After national examination ended, I went to Surabaya. I took 2 courses (read: bimbingan belajar) and I also had a private teacher. Yes, those were things I do to be well-prepared for the college test (SBMPTN). I felt like I was so ready, and I could get everywhere I wanna be.

The fact is I was wrong. This life was a piece of s*it back then, and until now, honestly.

I studied really hard every night, and still, no universities allowed me to be their student. I read all of my books, done all of the questions, and the result remain the same.

Until my father said;
"Kamu beneran ga mau coba ITS? Bagus loh.. bener-bener gamau kuliah teknik? Dulu mama sempet kasih saran loh.. Coba aja daripada menyesal. Lulusan teknik juga bagus"

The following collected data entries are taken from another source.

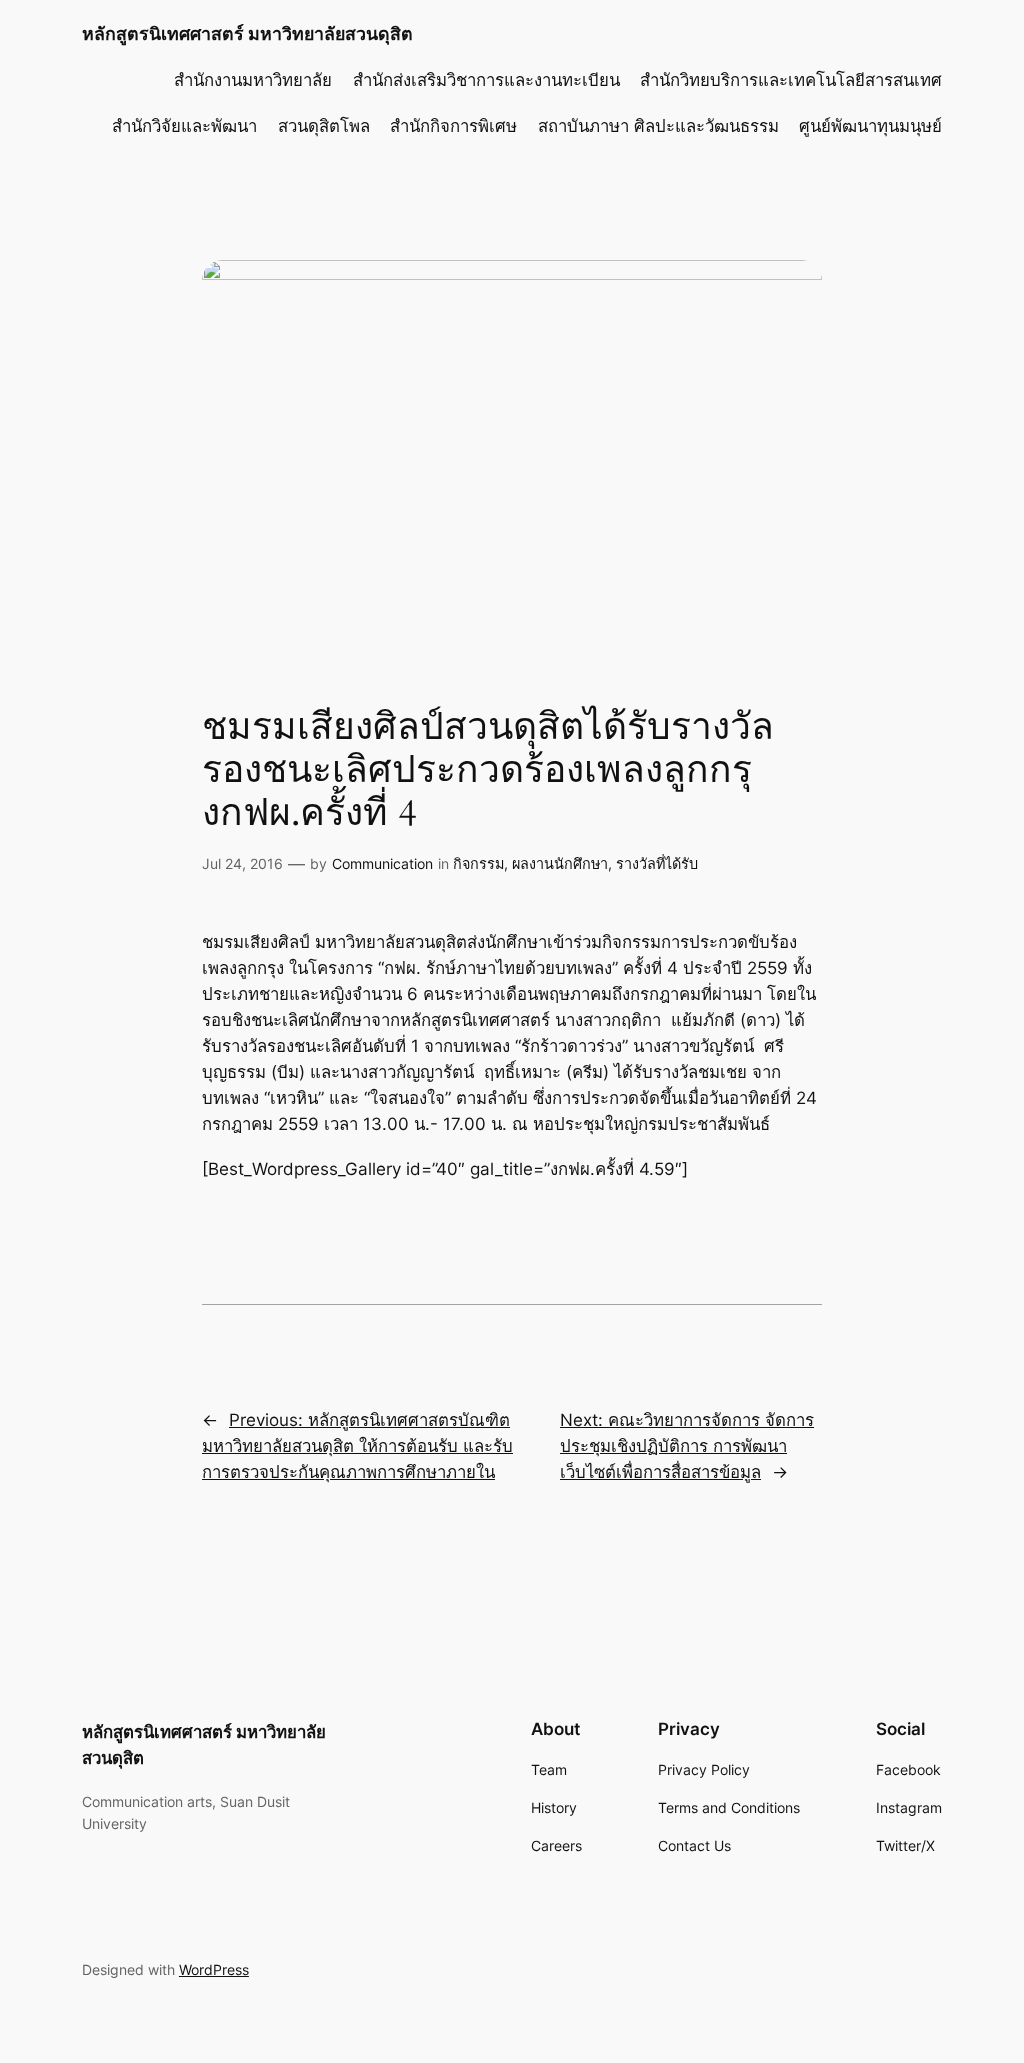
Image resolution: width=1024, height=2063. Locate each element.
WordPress (214, 1969)
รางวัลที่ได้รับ (657, 863)
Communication (382, 863)
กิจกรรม (478, 863)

and that moment was my turning point, it opened my eyes. I googled everything I could, and I said to myself;
"Oke yah, dicoba deh ga ada salahnya. Ga ada test juga kok soalnya, cuman butuh nomer SBMPTN*"

*get the information: PROGRAM PKM MANDIRI ITS

"So far, you have already done your best, dek. Kamu nganggur 1 tahun juga gapapa. Pokoknya ayah maunya kamu kuliah negeri, apapun, kalau bisa yang TOP.  And I'm so proud of you no matter what. Ayah lebih setuju kalau kamu kuliah teknik, cukup kakakmu aja yang jadi dokter.."

Bismillahirrahmanirrahim. Doa seorang ayah. Semoga yang terbaik..

One day, me and Ayah were at the airport, we were going back to Mataram. The announcement of PKM ITS was accelerated and I was shocked! I didn't want to open the web because I was sick of being rejected many times by many universities.

Then my dad calmed me down and said, "Tenang dek, sini nomermu mana, biar ayah aja yang buka pengumumannya", and I said "Pokoknya apapun pengumumannya ya yah, ayah diem aja. Gausah kasitau aku ya yah, nanti aja pas di mataram. Pokoknya ayah diem aja"


Yah, you know, my dad is not that kind of person. He went outside, opened the web and he texted me,

"ALHAMDULILLAH PILIHAN PERTAMA, TEKNIK KIMIA"
And it was the first time I heard a good news about me, accepted in ITS. Aku merinding, sumpah, demi apa? Aku keterima? It's not a dream?????!

Thank you so much Ayah for always supporting me. I'm so glad to have you as my father. I wish that I could do something to make you here, by my side. I wish you the highest Jannah with mom. I miss you dad,  dr. M. Farid Wajdi, Sp.PD., and also mom, dr. Retno Werdiningsih Sp.KK. I love you.